When Beadle tries to climb up my pant leg even though he's too big to fit. 
When Gustav tries to fix my hair

It was really heartwarming when Beadle dislocated his ankle and was all groggy from the vet visit, Gus brought him food and laid next to him.


----------



## xoxofreak5000 (Jun 26, 2013)

This is the kind of thread I love to see!

When my rats came home from the shelter they were very skittish and hand shy; they wouldn't even smell my hand, so I would hold my finger out and just boop them on the nose and keep it there for a bit. Now that Xavier has made himself at home he'll boop my finger himself when I put it in front of his face! He's sometimes very insistent about it and he'll push his nose very firmly onto my finger. 

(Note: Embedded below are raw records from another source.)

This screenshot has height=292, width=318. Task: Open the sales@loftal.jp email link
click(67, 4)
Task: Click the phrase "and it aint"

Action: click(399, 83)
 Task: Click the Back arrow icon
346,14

I love how Oscar is a little Ostrich and he always wants to hide his face when he's upset. He'll bury it anywhere he can think to, as if when he can't see the threat it can't see him.

I love how they both love to steal food off my plate, but Oscar tends to steal the healthy food and Xavier takes the junk.

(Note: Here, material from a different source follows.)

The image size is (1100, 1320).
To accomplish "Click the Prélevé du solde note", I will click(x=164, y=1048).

I love how they both get excited at the sound of my blender because delicious food awaits, but they act affronted when I've made a sour green smoothie because they don't like the taste.

I love how Xavier chases my cats off my bed during free-range time and then acts like he's a big tough guy.

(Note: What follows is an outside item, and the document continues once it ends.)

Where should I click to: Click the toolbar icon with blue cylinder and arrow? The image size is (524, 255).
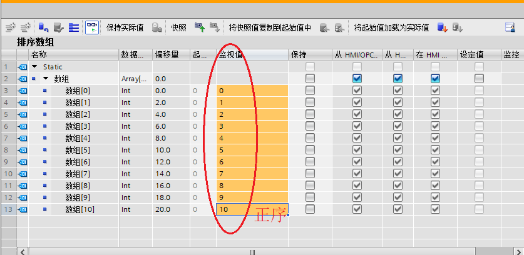tap(43, 28)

I love how Oscar steals my things to make a little nest (I'll see if I can figure out how to post a video)
[video]https://www.facebook.com/video.php?v=10203578167489842&set=vb.1684953196&ty pe=2&theater[/video]


----------



## cookiebear<3 (Aug 2, 2013)

@miss six- I was very concerned about the safety of your ratties for a second before I realized it was Gustav's love that warmed your heart, instead of the dislocation! Lol

When they realize you have food and they try to stash perishables in their cage

Before cookie crossed through rainbow bridge instead of using a bowl she demanded I hand her rat blocks so she could stash it in somewhere of her choosing just so she would stop dumping their bowl

When they tear up a hammock to add it to nest.... When they'd still rather sleep in a hammock!

Cookie loved to make a nest for the others and carried in the food, such a caring girl- but still sneaky she tried to eat any and all fresh foods and tasty treats before anyone else could

Also seconding chasing the cat!


----------



## RosesAndRats (May 7, 2015)

It's come to my attention that Blaire is just like her (late) mother, Athena. Athena was my most daring adventurer, and often figured out how to get places that no other rat could get to. Until recently, she was the only rat I've ever had to leverage herself behind my chest of drawers and against the wall, to go up and get to the cage (where there's food and water). Blaire has not only figured out how to do that, but do the same with my bookshelves, and (due to other ratties ripping at the carpet on either side of doors) squeezing into my closet so she can have even more fun. 

(She's still more bottom heavy than Athena, so she's like her dad in that way. And I'm assuming she has his sight, because Athena sometimes acted like she couldn't see well.)


----------



## Fu-Inle (Jan 22, 2015)

When they suddenly decide they want to something, Like my rat, Merry was making her way up the ramp leading into the cage when suddenly half way she turns around dashes down the ramp and runs so fast to the water bowl I have on the floor outside, that she almost falls head first into the water. She takes a drink and then just casually wanders back up the ramp into the cage, goes to the litterbox, takes a dump, then falls aleep. Lol wtf. Also, when rats fall and then just carry on doing whatever like nothing even happened. One time Pippin was on my windowsill grooming herself. And well, you can guess where this is going. She reaches around to groom the base of her tail and falls then she just continues grooming like nothing happened.


----------



## ducketar (Apr 29, 2015)

Eris is very insistent that she can help me text. She has sent badly spelled gibberish to pretty much everyone on my contact list


----------